Key words: the linguistic status of a text, the New testament corpus, incoherence of explanatory concepts of the NT language, authentic tradition, Greek-speaking Jewish diaspora, modern linguistic practice of orthodox liturgy.
Язык текстов Нового Завета составляет для исследователей доселе не разрешенную проблему, суть которой состоит в необходимости установить корректные отношения между языковыми данными, послужившими причиной появления этих текстов в такой форме. В данной статье предлагается несколько потеснить «строгие» лингвистические выкладки исследователей, ведущие к концептуальному хаосу, и обратиться к культурно-религиозной традиции, для которой данный способ создания текста был аутен-
* Исследование осуществлено в рамках НИР «Оптимизация коммуникативных процессов как предмет междисциплинарного исследования», выполняемых на основании государственного контракта N0. 02.740.11.0370 в рамках федеральной целевой программы «Научные и научно-педагогические кадры инновационной России».
© Вдовиченко А. В., 2011
тичным. В результате при условии преодоления схематизма лингвистического подхода и признании данных культурно-исторической реальности (в современной лингвистике последней вполне соответствует коммуникативная парадигма исследования), проблема может быть снята.
Среди исследовательских позиций, занимаемых по отношению к статусу новозаветных текстов, можно выделить несколько основных, магистральных, имеющих достаточно четкие определители. Это интерпретации 1) «классицистов», 2) «гебраистов» и 3) сторонников иудейского греческого [1, 2] (вероятно, следует также выделить и четвертую, которая может быть охарактеризована как некритичное противоречивое соединение всех перечисленных точек зрения, возникающее от недостаточного знакомства со спецификой материала или несостоятельности попыток учесть, охватить все существующие точки
зрения). Третье и четвертое направления весьма незначительны по своим проявлениям и основательности доводов. Каждому из оставшихся двух (классицистов и гебраистов) свойственна заметная противоречивость, которая не может не убеждать в их внутренней неосновательности.
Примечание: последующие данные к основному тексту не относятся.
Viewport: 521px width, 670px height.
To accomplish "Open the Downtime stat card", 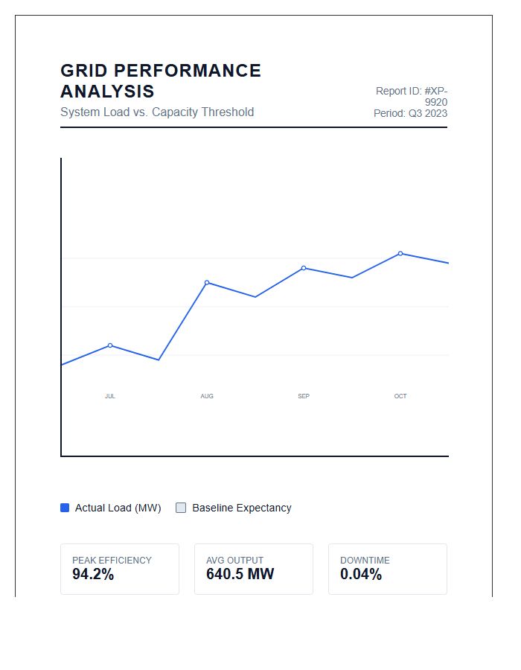I will (x=388, y=570).
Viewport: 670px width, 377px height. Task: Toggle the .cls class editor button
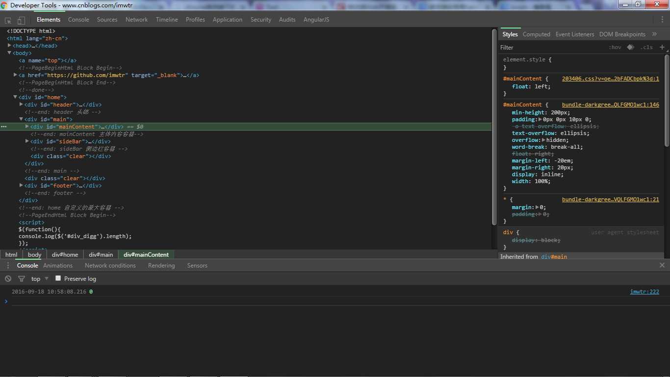(x=647, y=47)
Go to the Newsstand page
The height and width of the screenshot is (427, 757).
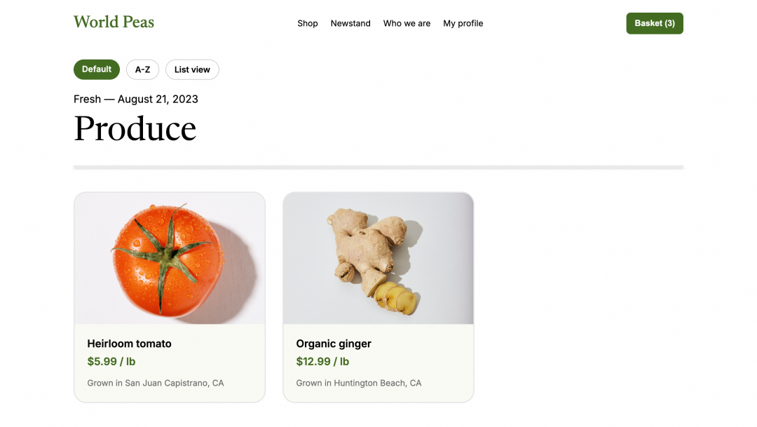[x=350, y=23]
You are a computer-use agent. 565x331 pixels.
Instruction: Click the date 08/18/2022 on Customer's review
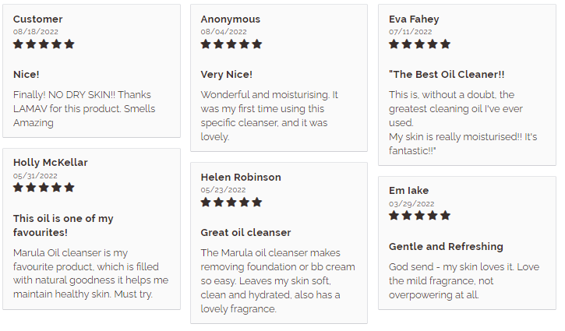36,32
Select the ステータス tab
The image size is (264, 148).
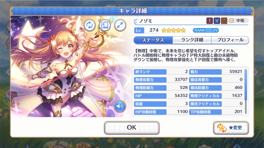pos(153,40)
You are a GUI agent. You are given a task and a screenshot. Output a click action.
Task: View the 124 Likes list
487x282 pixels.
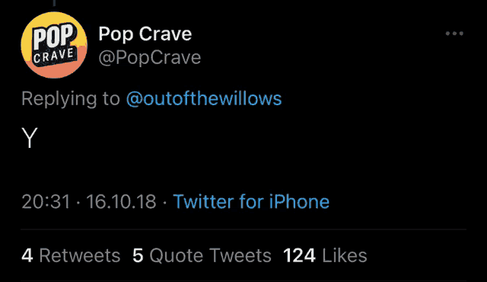(x=325, y=255)
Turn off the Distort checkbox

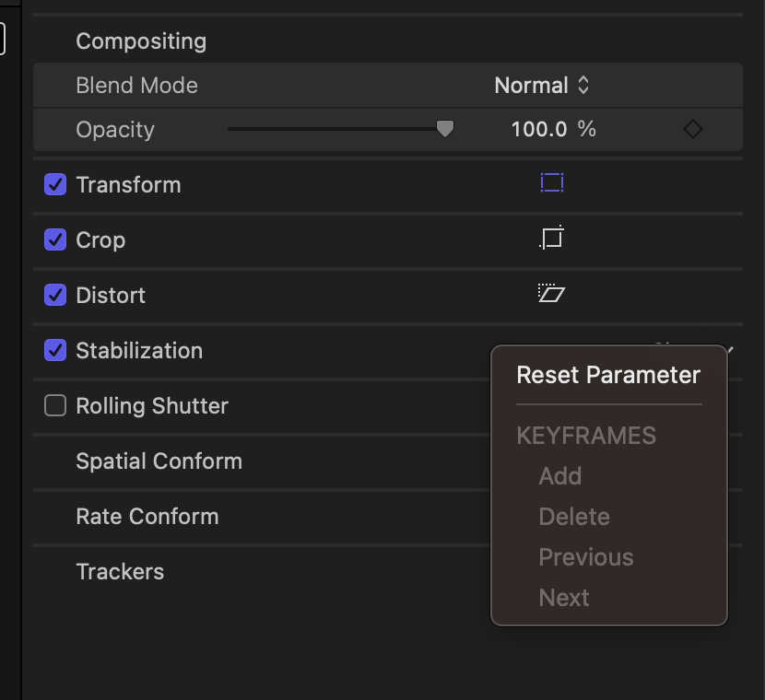[55, 296]
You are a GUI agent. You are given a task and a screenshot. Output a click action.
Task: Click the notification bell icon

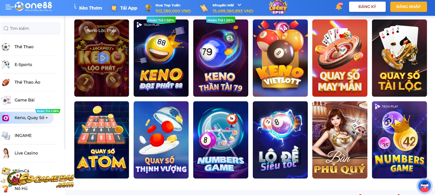(339, 7)
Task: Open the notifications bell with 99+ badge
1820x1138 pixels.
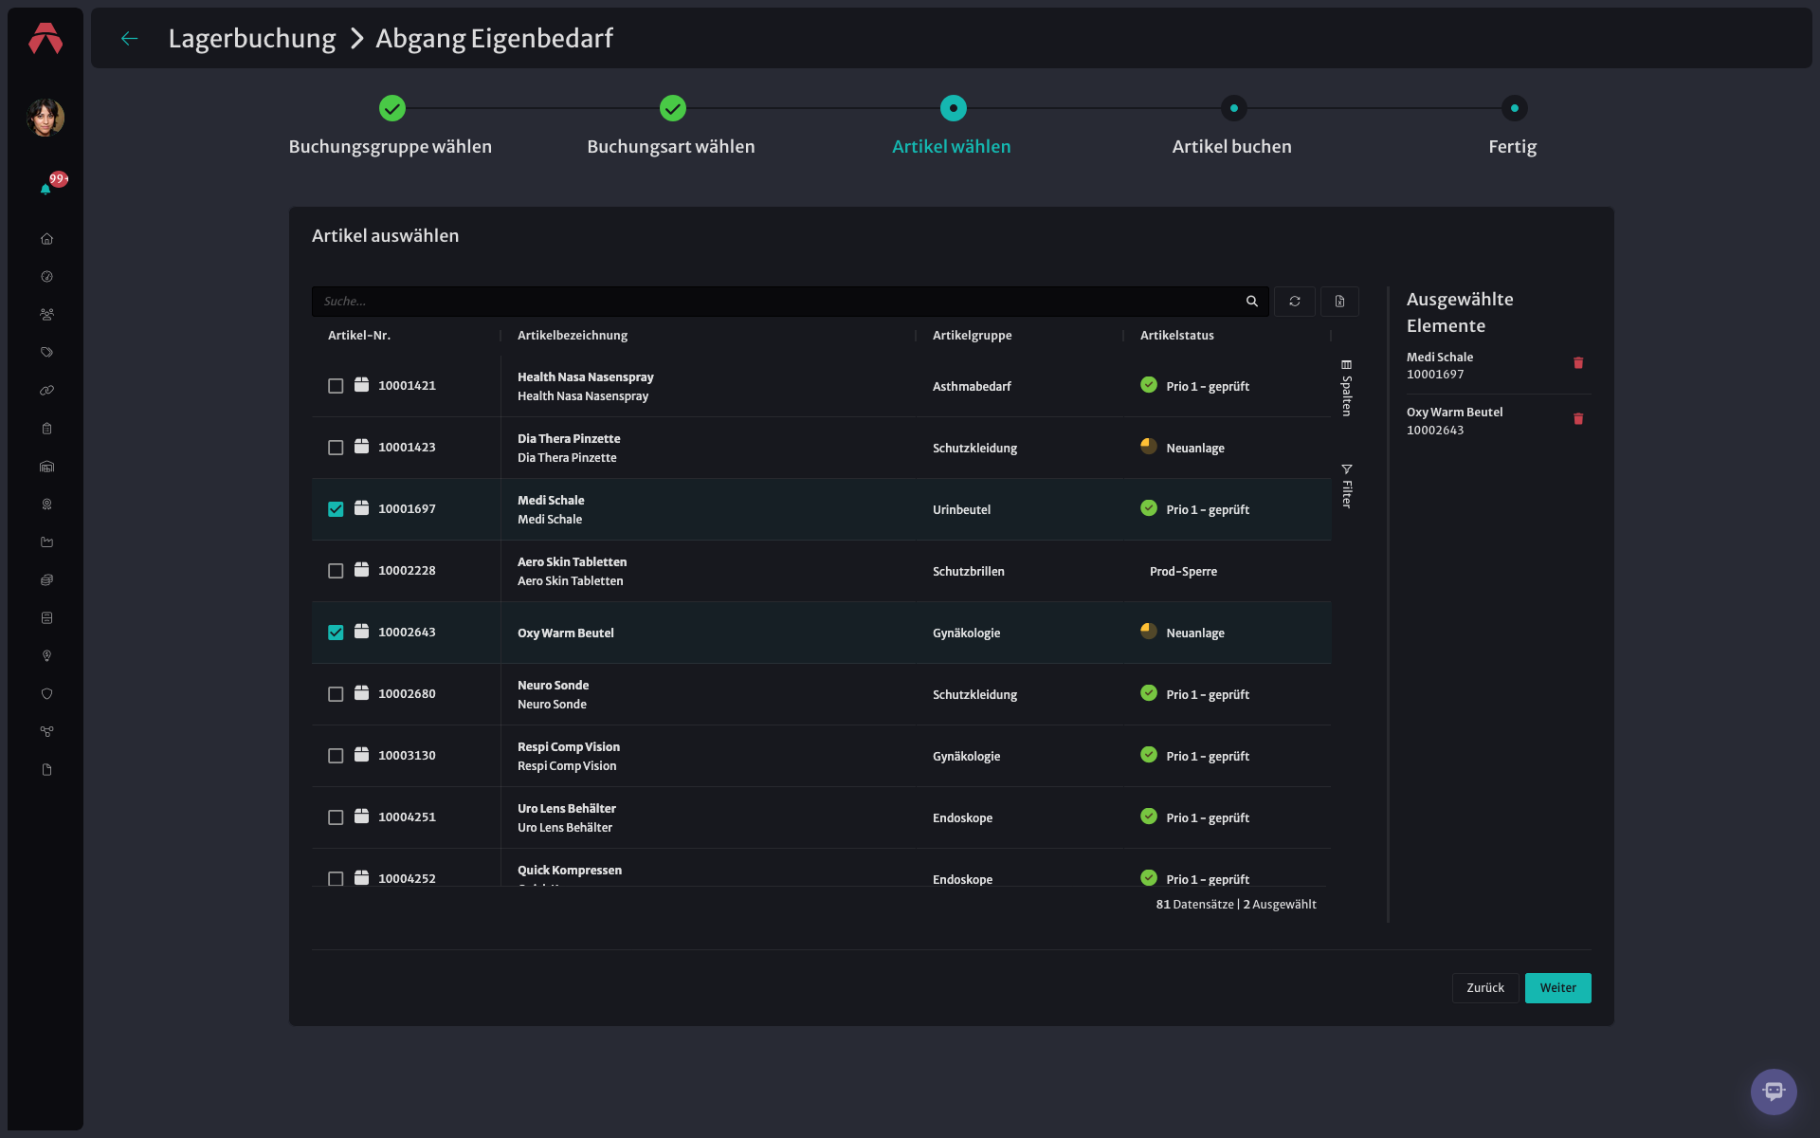Action: [46, 189]
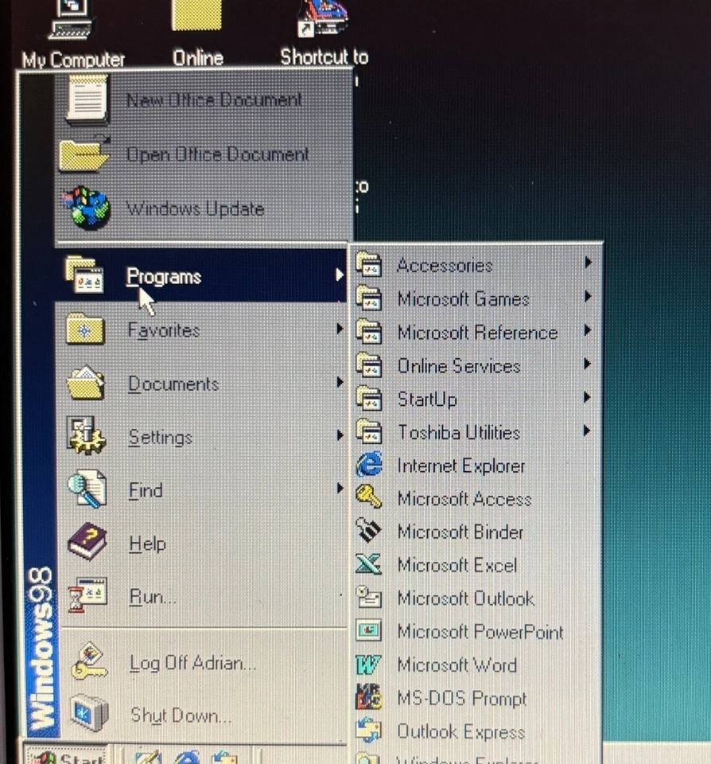711x764 pixels.
Task: Open Microsoft Access
Action: point(464,499)
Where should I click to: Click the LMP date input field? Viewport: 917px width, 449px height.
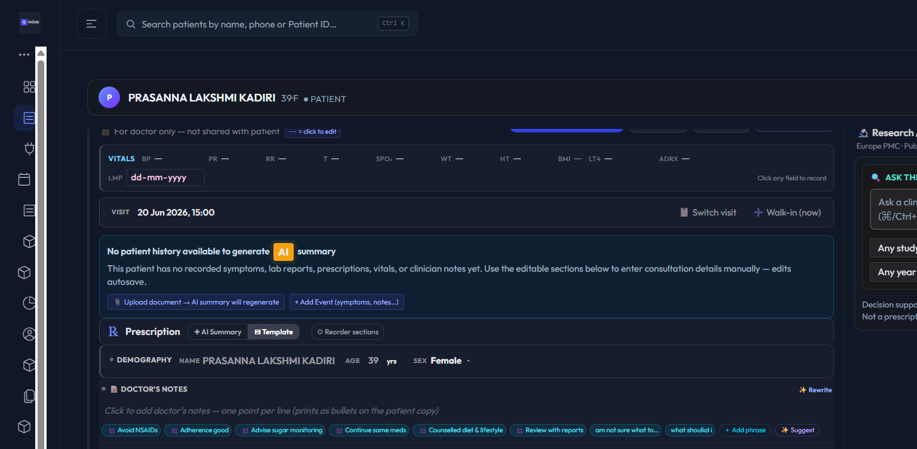(165, 178)
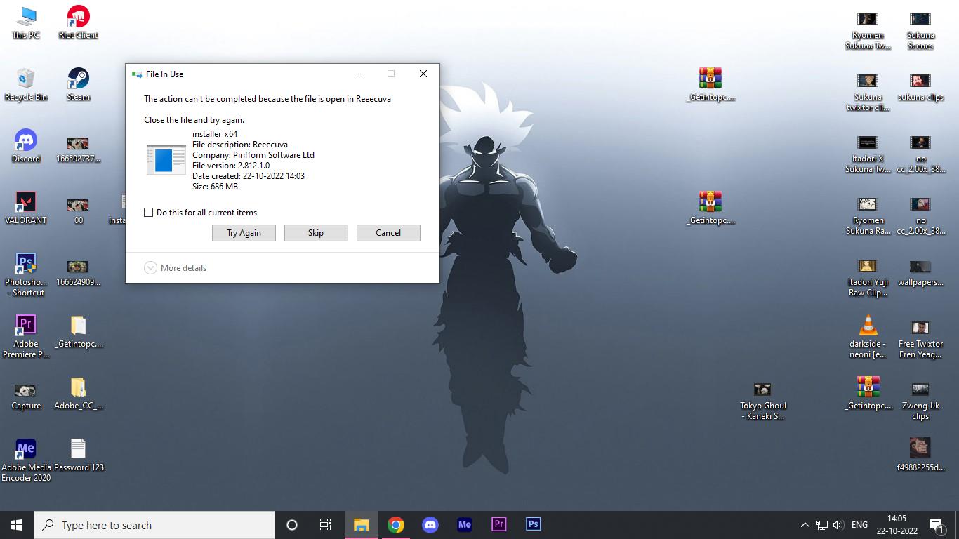
Task: Click the 'Type here to search' box
Action: coord(154,525)
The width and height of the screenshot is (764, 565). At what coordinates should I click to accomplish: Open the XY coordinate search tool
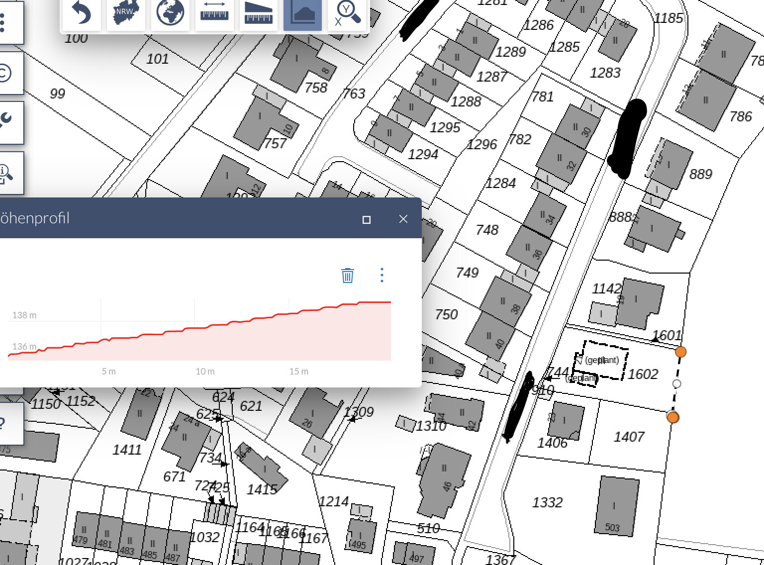[x=347, y=14]
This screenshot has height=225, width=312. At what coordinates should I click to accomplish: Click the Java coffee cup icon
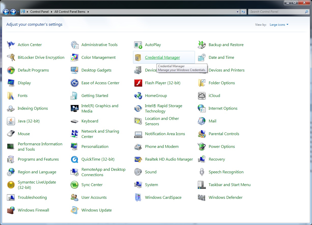pos(11,121)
Кроме того, сам факт существования многих концепций, прямо отрицающих друг друга, столь же прямо указывает на концептуальную нестабильность в данной области.
Главные отличительные черты любой из указанных позиций проявляются в отношении исследователей к главным составляющим наблюдаемой лингвистической ситуации, факт которых нельзя отрицать и, соответственно, на которых или вопреки которым строятся концепции языка грекоязычных иудейских (иудео-христианских) текстов: 1) греческий лексический материал (под которым имеется в виду не греческое семантическое и синтаксическое значение лексических единиц, а их видимый греческий облик) [напр., 3] и 2) очевидные синтаксические и семантические семитизмы, присутствующие в тексте. При этом позиция аттицистов предполагает акцент на греческой составляющей и стремится довести эллинский компонент до полного доминирования [4, 5]. Позиция гебраистов, напротив, сосредоточена на семитском компоненте текстов, видя в нем главный объект исследования [5].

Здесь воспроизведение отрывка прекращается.